▸ **书面练习 1**: 根据下方关于GCD游戏题目的文本摘录，输入中每个整数ai的取值范围是什么？

▸ **文本摘录**:
━━━━━━━━

HDU 5902 GCD is Funny 数学

GCD is Funny

题目连接：

http://acm.hdu.edu.cn/showproblem.php?pid=5902

Description

Alex has invented a new game for fun. There are n integers at a board and he performs the following moves repeatedly:

1. He chooses three numbers a, b and c written at the board and erases them.
2. He chooses two numbers from the triple a, b and c and calculates their greatest common divisor, getting the number d (d maybe gcd(a,b), gcd(a,c) or gcd(b,c)).
3. He writes the number d to the board two times.

It can be seen that after performing the move n−2 times, there will be only two numbers with the same value left on the board. Alex wants to know which numbers can left on the board possibly. Can you help him?

Input

There are multiple test cases. The first line of input contains an integer T (1≤T≤100), indicating the number of test cases. For each test case:

The first line contains an integer n (3≤n≤500) -- the number of integers written on the board. The next line contains n integers: a1,a2,...,an (1≤ai≤1000) -- the numbers on the board.

Output

For each test case, output the numbers which can left on the board in increasing order.

Sample Input

3
4
1 2 3 4
4
2 2 2 2
5
5 6 2 3 4

Sample Output

1 2
2
1 2 3

Hint

题意

给你n个数，然后选出三个数出来，然后再从这三个数中选择两个数做GCD，然后再扔两个GCD回到原序列。

一直重复N-2次，最后显然只会剩下两个相同的数，问你这个数是多少。

题解：

感觉好神啊……
这道题是某次BC的出题事故= =
答案是所有size>=2的子集的gcd
模拟n-2次暴力去搞一搞就好了。
不用考虑新增加的数，因为没有意义，你总会从之前的数里面求GCD得到。

代码

#include<bits/stdc++.h>
using namespace std;
const int maxn = 1005;
int n;
int can[maxn];
int a[maxn];
int gcd(int a,int b){
    return b==0?a:gcd(b,a%b);
}
void solve()
{
    memset(can,0,sizeof(can));
    scanf("%d",&n);
    for(int i=1;i<=n;i++)
        scanf("%d",&a[i]);
    for(int i=1;i<=n;i++){
        for(int j=i+1;j<=n;j++){
            can[gcd(a[i],a[j])]=1;
        }
    }
    int num = n-3;
    bool flag = true;
    while(num>=1&&flag){
        num--;
        flag = false;
        for(int i=1;i<=1000;i++){
            if(can[i]){
                for(int j=1;j<=n;j++){
                    int p = gcd(i,a[j]);
                    if(!can[p]){
                        can[p]=1;
                        flag = true;
                    }
                }
            }
        }
    }
    int first = 0;
    for(int i=1;i<=1000;i++){
        if(can[i]){
            if(first==0)printf("%d",i),first=1;
            else printf(" %d",i);
        }
    }
    printf("\n");
}
int main()
{
    int t;
    scanf("%d",&t);
    while(t--)solve();
    return 0;
}

━━━━━━━━

▸ **给定列表**:
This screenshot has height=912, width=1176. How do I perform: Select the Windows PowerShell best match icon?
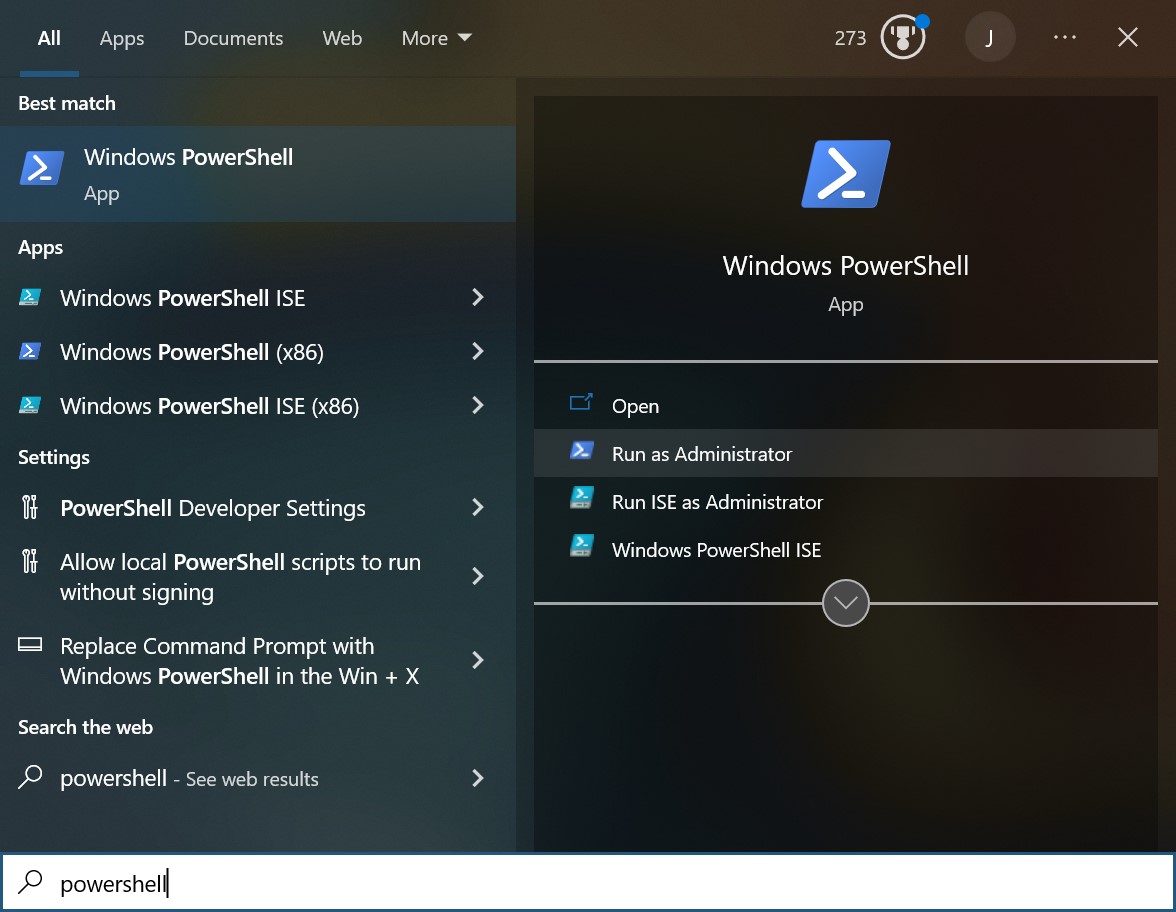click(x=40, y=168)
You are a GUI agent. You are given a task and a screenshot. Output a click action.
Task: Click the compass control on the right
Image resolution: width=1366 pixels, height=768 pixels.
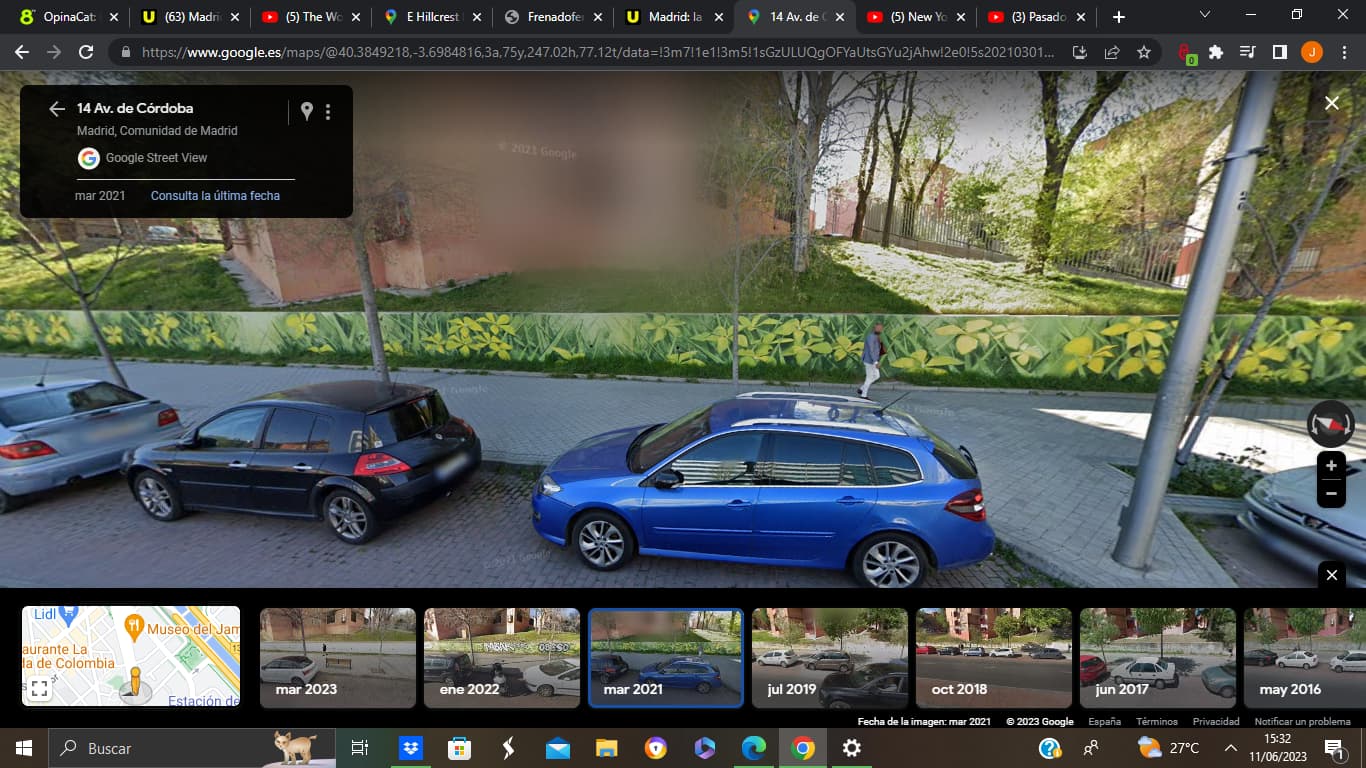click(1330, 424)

━━━━━━━━

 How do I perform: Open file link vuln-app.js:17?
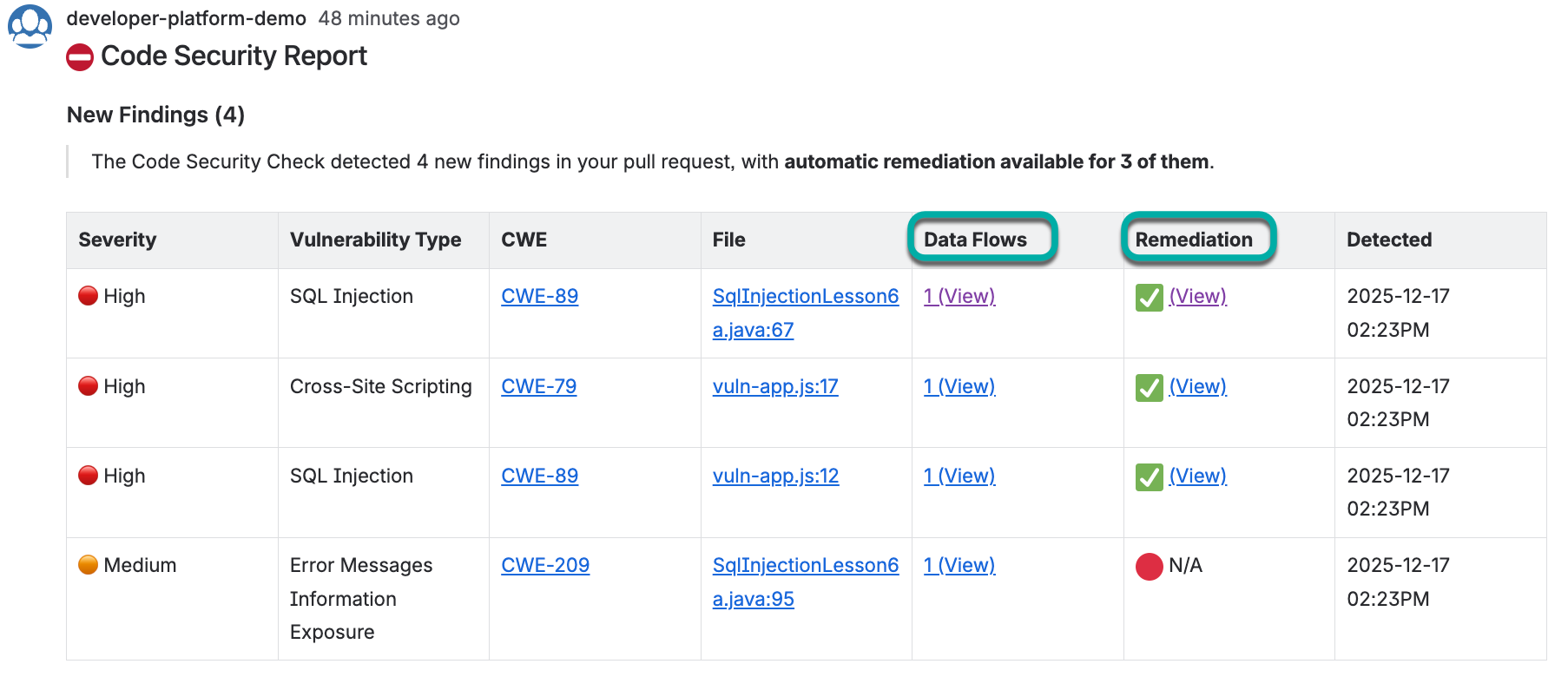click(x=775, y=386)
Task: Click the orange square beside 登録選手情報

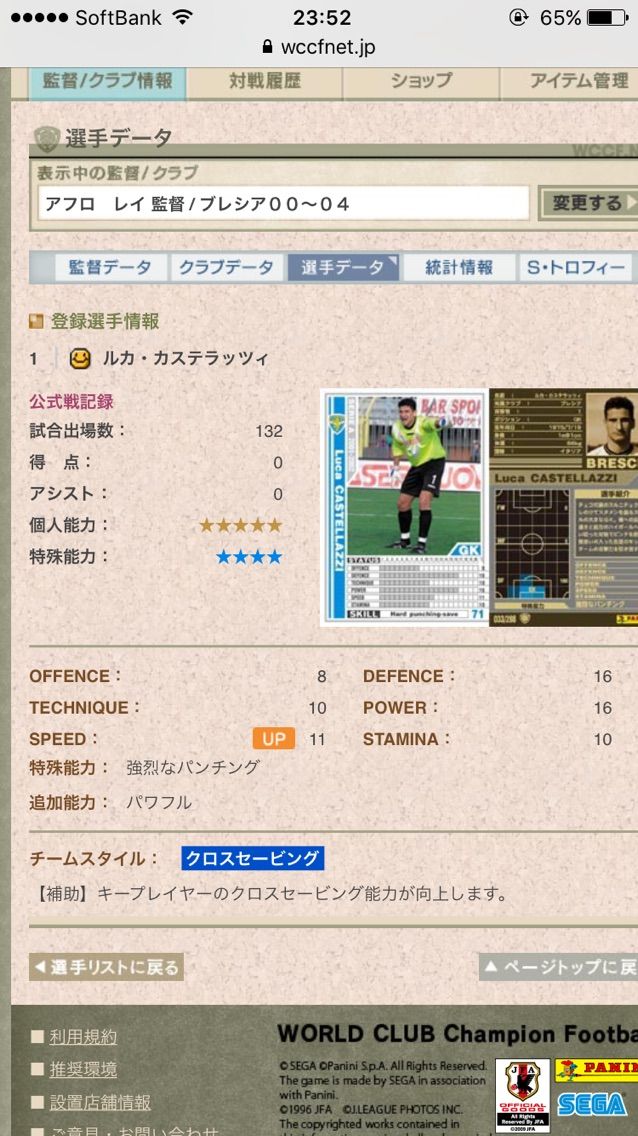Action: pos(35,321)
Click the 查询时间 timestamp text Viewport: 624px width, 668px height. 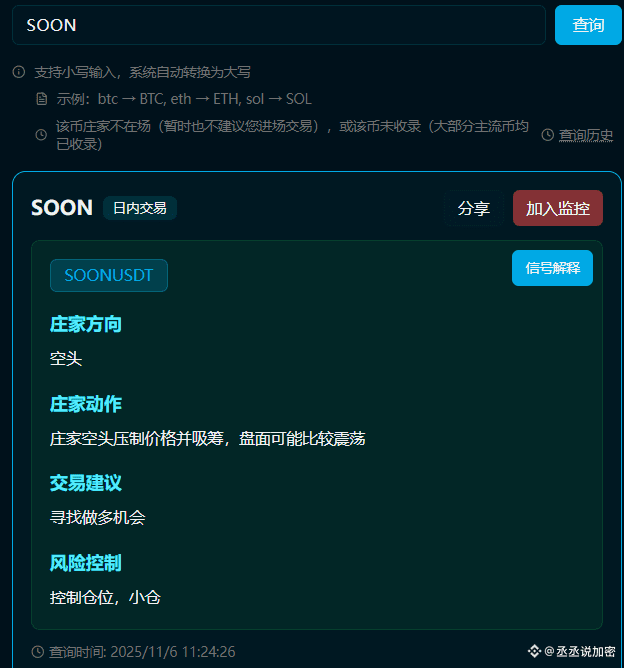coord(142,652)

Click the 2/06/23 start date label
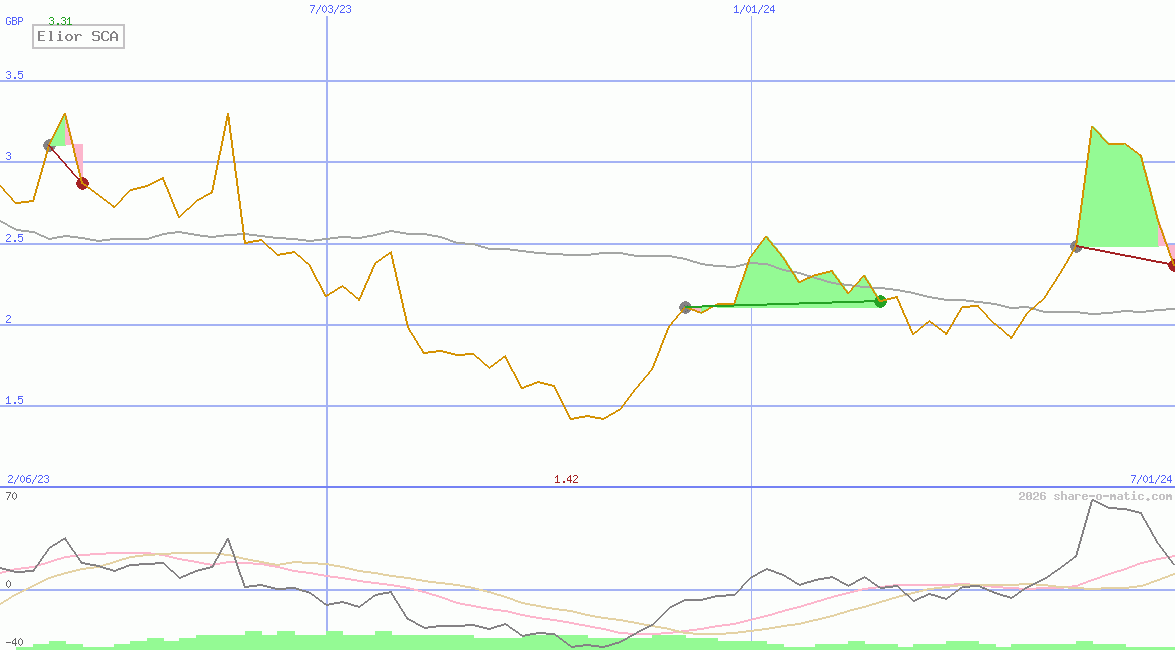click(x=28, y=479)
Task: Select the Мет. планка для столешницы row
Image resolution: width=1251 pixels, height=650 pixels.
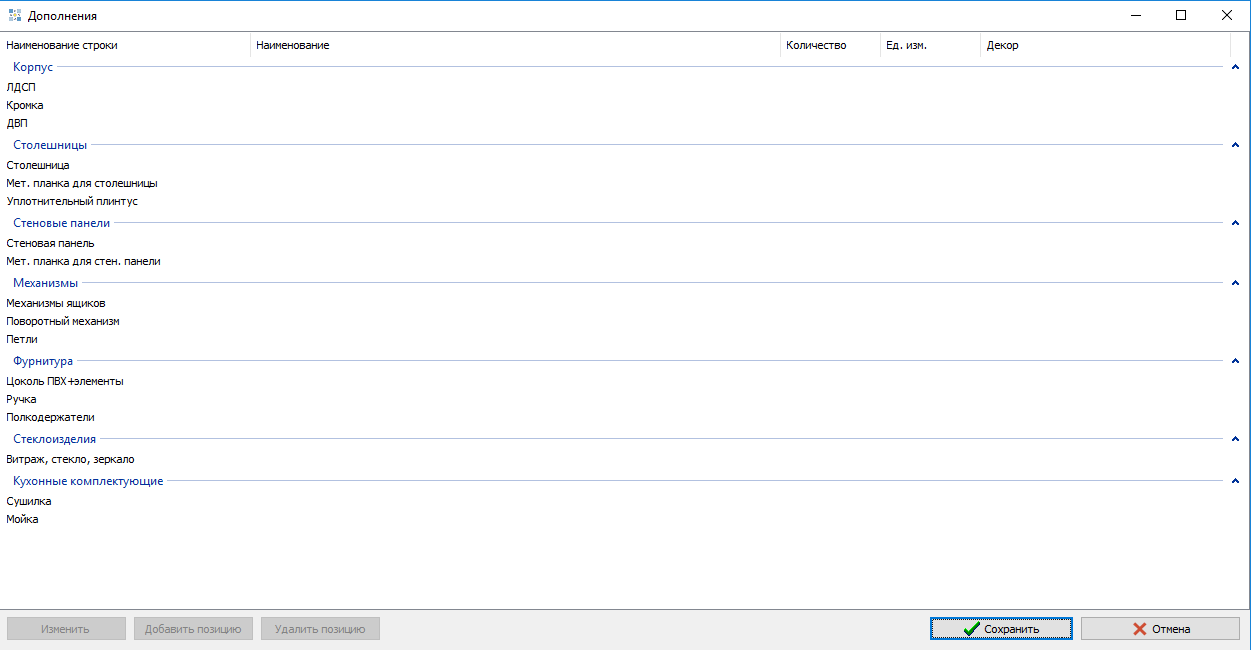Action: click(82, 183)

━━━━━━━━

▸ **书面练习 2**: 请抄录上方列表中从包含“Task: Select the”的那一行开始、到包含“Action: click(82, 183)”的那一行结束的部分，首尾两行都要包括在内。答案中不要写入图片。

▸ **完成答案 1**: 1≤ai≤1000。

▸ **完成答案 2**:
Task: Select the Мет. планка для столешницы row
Image resolution: width=1251 pixels, height=650 pixels.
Action: click(82, 183)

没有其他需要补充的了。